━━━ EXTRACTED ENTRIES ━━━

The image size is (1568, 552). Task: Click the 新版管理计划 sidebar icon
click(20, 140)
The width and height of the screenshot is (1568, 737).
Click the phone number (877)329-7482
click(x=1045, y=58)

━━━

** WHAT IS BEING ASKED **
Set down each line of the material above without a single alteration.

** RESPONSE AREA **
The image size is (1568, 552). Task: Click the 新版管理计划 sidebar icon
click(20, 140)
The width and height of the screenshot is (1568, 737).
Click the phone number (877)329-7482
click(x=1045, y=58)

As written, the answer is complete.